Bei der Operation konnte sogar die Milz des Organempfängers erhalten werden. »Dem Patienten geht es gut«, sagte der behandelnde Arzt Oliver Amon gestern dieser Zeitung. Der Eingriff sei bereits im Juli erfolgt. Wegen des kritischen Gesundheitszustandes von Fitim Gashaj »haben wir etwas Neues gewagt«, erklärte Amon. Durch eine spezielle Blutwäsche wurden sowohl die Antikörper gegen die Blutgruppe der Mutter als auch die gegen das Gewebe des Lebendorgans entfernt; Medikamente verhinderten, dass das Immunsystem des Türken die Antikörper erneut produziert.
Jetzt könnten mehr nahe Angehörige innerhalb der Familie eine Niere spenden, sagte Oliver Amon.
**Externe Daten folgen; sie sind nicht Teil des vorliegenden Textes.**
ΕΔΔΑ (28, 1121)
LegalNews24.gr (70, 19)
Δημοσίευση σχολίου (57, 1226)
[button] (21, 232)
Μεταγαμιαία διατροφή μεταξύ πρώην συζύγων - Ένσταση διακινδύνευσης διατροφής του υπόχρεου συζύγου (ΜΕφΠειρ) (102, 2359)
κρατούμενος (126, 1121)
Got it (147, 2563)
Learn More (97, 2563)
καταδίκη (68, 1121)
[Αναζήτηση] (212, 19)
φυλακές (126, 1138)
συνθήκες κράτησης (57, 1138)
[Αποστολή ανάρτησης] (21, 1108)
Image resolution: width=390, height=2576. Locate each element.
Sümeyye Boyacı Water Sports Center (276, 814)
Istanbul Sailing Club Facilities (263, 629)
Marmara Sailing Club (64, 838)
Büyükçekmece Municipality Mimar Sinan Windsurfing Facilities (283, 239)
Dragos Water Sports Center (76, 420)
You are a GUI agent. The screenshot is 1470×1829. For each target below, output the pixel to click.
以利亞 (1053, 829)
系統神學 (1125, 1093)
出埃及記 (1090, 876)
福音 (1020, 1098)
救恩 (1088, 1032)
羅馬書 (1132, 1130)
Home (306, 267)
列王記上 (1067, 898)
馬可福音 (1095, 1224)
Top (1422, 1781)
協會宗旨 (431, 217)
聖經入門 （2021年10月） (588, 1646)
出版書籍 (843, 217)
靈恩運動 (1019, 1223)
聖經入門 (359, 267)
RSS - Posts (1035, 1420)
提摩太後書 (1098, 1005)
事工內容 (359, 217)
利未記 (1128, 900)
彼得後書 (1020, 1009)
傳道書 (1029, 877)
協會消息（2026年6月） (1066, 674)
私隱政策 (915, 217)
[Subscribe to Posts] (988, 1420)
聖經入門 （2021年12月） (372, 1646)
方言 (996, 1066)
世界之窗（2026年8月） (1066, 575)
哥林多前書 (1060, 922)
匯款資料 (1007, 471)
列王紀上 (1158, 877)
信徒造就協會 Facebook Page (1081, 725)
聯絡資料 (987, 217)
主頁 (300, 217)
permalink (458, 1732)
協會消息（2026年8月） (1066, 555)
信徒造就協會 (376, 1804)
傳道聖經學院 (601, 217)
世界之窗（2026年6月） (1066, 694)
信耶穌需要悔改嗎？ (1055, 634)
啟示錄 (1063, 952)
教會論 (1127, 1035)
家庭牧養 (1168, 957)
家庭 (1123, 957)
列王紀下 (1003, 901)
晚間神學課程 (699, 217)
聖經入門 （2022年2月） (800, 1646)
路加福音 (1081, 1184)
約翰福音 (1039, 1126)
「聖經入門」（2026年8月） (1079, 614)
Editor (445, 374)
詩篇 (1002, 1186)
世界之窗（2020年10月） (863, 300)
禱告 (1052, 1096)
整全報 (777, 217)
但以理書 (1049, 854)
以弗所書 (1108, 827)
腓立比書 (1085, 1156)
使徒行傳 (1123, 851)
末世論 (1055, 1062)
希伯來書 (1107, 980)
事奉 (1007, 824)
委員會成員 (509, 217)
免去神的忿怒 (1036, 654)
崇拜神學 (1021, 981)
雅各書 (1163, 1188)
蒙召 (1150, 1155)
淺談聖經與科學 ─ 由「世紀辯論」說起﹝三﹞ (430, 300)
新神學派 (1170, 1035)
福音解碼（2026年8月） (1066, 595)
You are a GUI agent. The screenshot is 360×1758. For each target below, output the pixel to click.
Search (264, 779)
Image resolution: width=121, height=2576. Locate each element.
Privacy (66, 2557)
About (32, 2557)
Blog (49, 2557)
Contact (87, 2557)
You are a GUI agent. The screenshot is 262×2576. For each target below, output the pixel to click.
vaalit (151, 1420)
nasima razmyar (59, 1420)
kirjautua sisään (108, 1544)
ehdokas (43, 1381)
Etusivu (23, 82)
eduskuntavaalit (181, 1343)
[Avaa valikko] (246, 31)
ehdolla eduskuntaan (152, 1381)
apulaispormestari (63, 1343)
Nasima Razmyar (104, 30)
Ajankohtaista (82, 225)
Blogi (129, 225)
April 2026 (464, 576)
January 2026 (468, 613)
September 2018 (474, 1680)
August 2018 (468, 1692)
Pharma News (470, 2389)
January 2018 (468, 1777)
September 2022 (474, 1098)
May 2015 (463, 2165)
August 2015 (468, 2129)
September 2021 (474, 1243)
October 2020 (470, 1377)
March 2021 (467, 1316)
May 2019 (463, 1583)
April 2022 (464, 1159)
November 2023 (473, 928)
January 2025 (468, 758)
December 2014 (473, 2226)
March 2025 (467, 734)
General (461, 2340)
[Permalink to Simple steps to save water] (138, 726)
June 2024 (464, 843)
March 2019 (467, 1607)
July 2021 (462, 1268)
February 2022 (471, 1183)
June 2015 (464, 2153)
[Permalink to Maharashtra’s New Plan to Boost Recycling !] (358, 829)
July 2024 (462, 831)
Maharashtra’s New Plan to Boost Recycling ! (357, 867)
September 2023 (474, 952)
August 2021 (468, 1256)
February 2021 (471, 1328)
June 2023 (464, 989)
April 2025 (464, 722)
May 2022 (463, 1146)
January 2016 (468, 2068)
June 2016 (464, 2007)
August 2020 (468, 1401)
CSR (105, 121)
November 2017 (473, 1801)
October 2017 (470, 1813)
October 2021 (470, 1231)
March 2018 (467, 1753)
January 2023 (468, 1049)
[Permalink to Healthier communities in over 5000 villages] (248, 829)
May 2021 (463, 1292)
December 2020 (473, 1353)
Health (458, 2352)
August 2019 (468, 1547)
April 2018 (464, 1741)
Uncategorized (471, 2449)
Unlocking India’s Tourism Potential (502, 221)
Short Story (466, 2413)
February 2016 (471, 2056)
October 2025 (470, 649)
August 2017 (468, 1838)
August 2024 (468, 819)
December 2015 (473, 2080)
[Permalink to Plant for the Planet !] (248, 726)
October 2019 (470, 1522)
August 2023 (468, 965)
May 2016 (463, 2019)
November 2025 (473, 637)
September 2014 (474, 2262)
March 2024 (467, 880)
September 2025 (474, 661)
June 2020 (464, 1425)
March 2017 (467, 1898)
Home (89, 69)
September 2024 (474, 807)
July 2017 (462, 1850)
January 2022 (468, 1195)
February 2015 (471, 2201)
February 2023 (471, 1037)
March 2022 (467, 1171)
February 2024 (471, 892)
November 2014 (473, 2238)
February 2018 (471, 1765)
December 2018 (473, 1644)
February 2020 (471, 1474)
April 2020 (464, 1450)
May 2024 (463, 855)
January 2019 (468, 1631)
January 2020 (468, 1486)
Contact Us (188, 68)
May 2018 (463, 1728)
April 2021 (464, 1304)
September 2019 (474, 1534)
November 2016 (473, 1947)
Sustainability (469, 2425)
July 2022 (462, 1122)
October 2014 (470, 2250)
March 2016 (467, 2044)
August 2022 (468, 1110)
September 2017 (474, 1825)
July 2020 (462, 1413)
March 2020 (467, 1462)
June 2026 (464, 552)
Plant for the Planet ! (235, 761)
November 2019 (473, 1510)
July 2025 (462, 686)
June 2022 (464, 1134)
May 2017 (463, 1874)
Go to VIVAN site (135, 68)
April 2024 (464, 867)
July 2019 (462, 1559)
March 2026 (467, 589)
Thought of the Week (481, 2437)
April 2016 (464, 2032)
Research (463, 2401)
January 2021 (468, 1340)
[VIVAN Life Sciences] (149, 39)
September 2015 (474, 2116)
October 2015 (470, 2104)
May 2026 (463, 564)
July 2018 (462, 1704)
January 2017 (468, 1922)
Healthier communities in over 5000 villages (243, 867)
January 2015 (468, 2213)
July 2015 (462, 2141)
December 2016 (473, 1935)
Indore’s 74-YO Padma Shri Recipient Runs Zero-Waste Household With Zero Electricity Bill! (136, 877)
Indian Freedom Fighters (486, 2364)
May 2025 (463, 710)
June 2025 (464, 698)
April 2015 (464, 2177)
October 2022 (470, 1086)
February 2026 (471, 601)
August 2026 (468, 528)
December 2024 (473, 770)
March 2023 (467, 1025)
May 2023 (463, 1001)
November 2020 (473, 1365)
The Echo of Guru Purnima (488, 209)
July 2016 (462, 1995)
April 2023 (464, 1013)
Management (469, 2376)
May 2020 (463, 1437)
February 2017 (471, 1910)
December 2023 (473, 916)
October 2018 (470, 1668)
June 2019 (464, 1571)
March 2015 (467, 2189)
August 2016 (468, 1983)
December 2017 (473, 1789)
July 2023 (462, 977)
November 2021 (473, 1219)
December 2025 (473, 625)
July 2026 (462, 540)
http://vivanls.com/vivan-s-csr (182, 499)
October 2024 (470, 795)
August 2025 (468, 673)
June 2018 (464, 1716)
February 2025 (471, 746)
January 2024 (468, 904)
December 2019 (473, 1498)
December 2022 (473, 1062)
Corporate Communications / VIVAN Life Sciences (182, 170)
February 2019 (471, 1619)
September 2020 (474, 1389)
Die »Vermehrung der Lebendspenden« bezeichnete er als »Ausweg« aus dem Dilemma, dass die Zahl der Dialysepatienten viel höher ist als die Summe der verfügbaren Organe von verstorbenen Menschen. In Deutschland warten 12 000 Kinder, Frauen und Männer auf eine Niere, durchschnittlich vergehen bis zur Transplantation sieben Monate oder mehr. »Viele Dialysepatienten sterben, bevor es so weit ist«, bedauerte Amon. Bei den Lebendorganen sei die Transplantation bislang in 30 Prozent der Fälle an der unterschiedlichen Blutgruppe und in zehn Prozent an unverträglichen Gewebemerkmalen gescheitert, berichtete der Arzt.
Die in Tübingen erfolgreich praktizierte Methode werde »die Situation der 85 000 Kranken etwas entschärfen, aber das Problem des Organmangels nicht beseitigen«, sagte der Geschäftsführer des Bundesverbandes Niere in Mainz, Christian Frentzel, gestern dieser Zeitung. Zudem sieht er ethisch-moralische Probleme: »Was ist, wenn der Organspender selbst krank wird und eine Niere braucht?« Deshalb seien Nieren von Menschen, die etwa bei einem Verkehrsunfall ums Leben kamen, in Zweifelsfällen die einfachere Lösung.
Das Leben der etwa 60 000 Dialysepatienten in Deutschland hänge von einer Maschine ab, die den Körper entgiftet. Drei- bis viermal in der Woche müssen viele Nierenkranke zur Dialyse und sich bis zu fünf Stunden lang behandeln lassen. Viele leiden unter Mattheit und haben Probleme mit dem Kreislauf. Außerdem müssen sie eine spezielle Diät einhalten und dürfen am Tag nicht mehr als 500 Milliliter Flüssigkeit zu sich nehmen. »Deshalb leiden sie speziell im Sommer unter permanentem Durstgefühl«, sagte Frentzel.